As optimistic as I tried to be, deep down (and not really all that deep) I knew Andruw Jones was a goner. I got my hopes up a few times, but it’s hard to make a good argument for keeping Andruw on the Braves. Terence Moore tried by making the bizarre claim that Andruw was responsible for the Cy Young awards of Maddux, Glavine, and Smoltz. Maddux finished winning Cy Youngs while Andruw was in A-ball; Smoltz picked up his only award during Andruw’s first season, when he appeared in 20 and 12 games in right and center; Glavine won one award (1998) when Andruw was the team’s everyday center fielder.
The reason Andruw had to go is obvious: the Braves have another need to fill before they can consider paying Andruw what he is worth on the free agent market. The Braves did a good job with their pitching this year, but the long-term prognosis is not good. Tim Hudson is a good pitcher, but he overperformed in 2007 (there is no way he gives up as few as 10 HRs in over 200 IPs again). John Smoltz is old—more than once this year I feared that he was down for the season. The youth movement consists of Chuck James and Jo-Jo Reyes. There is nothing on the farm to get excited about, especially after the parade “young gun” flame-outs—Kyle Davies, Anthony Lerew, Dan Meyer, Jose Capellan—that have come through the system.
On offense, the Braves are stocked. Even with Andruw’s horrible year at the plate, the Braves were third in the NL in runs scored. Now, I have little doubt that Andruw will rebound (more on that below), and that runs scored can offset runs allowed, but I think the risk-minimizing move is to take money that could go to a good outfielder and put it into multiple pitchers. Also, it makes sense to shed some big contracts and try to improve on the farm to grow some young cheap talent.

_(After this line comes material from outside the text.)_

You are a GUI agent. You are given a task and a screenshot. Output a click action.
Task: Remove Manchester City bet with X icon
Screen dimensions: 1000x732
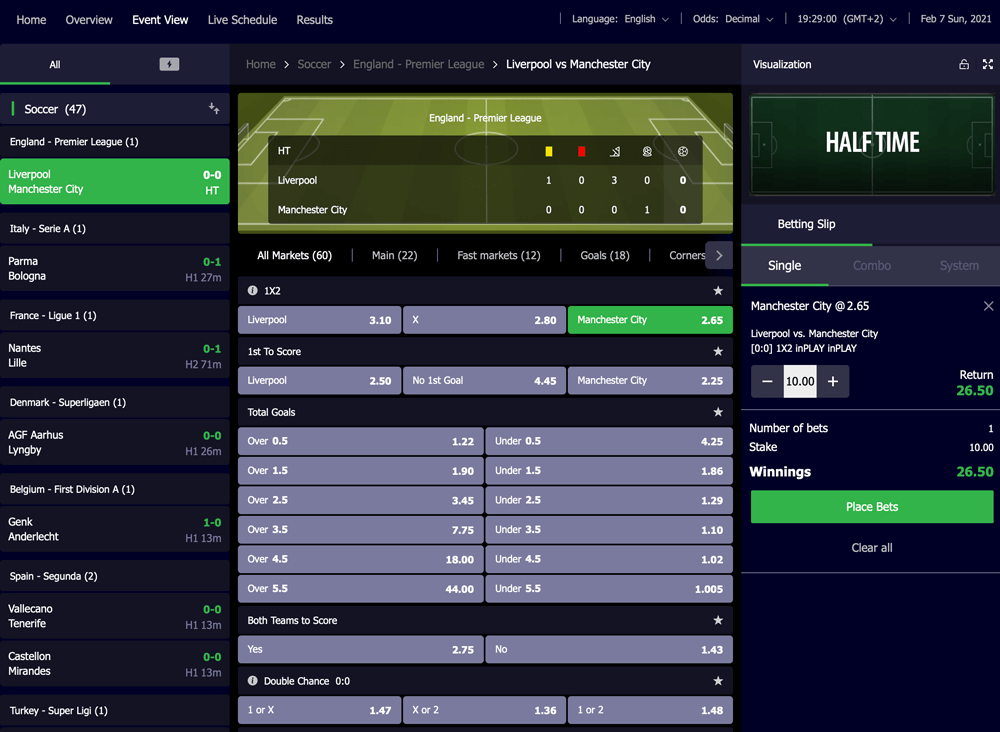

How will the Braves replace Andruw? I believe the smart move is to look internally, even though it will mean a significant drop-off on defense. Jeff Francoeur, Brandon Jones, and Brent Lillibridge have all been mentioned as internal options. I like the idea of moving Francoeur, even though I don’t think he’s all that spectacular on defense. Jeff is an athlete, and I think there are greater gains to working on his defense than offense at this point. I expect Jeff will top out between .800 and .820 OPS at his peak, and while this offense is below average for a right fielder, in center he’d look pretty good.
I hope that the Braves will move Kelly Johnson to the outfield. The Braves have a lot of infielders, and Kelly is too good to platoon. In a radio interview yesterday, I was delighted to hear John Scheurholz correct Buck Belue for not including Johnson as part of the Braves core of young talent. In fact, he stopped for a minute to emphasize Johnson’s ability. By moving Johnson to the outfield, the Braves can play Edgar Renteria and Yunel Escobar every day, and can use Willy Aybar and Martin Prado as back-up infielders. But, the Braves may choose to remedy the log-jam with a trade.
As for Andruw’s future, I have no doubt that 2007 was just a bad year. His batting average was way down, but his OBP and SLG were approaching 100 and 200 above his AVG. Give Andruw 40 points on his average (his career norm) and he’s an .800 OPS player. That is still a down year for Andruw, but it’s not nearly as ugly as what we witnessed. If his isolated power and walks had dipped significantly from the past, I would be more concerned. Luck, injuries, and some poor play combined to make this year a disaster. I expect Andruw’s problems this year will not continue. And this is part of the reason why the Braves are letting him go: there are plenty of teams that see Andruw as a valuable player for many years to come. He’s going to get a monster contract.
I really hate the way that Andruw went out. Fans gave this guy too much grief. I certainly wish him the best, and I will root for him where ever he plays.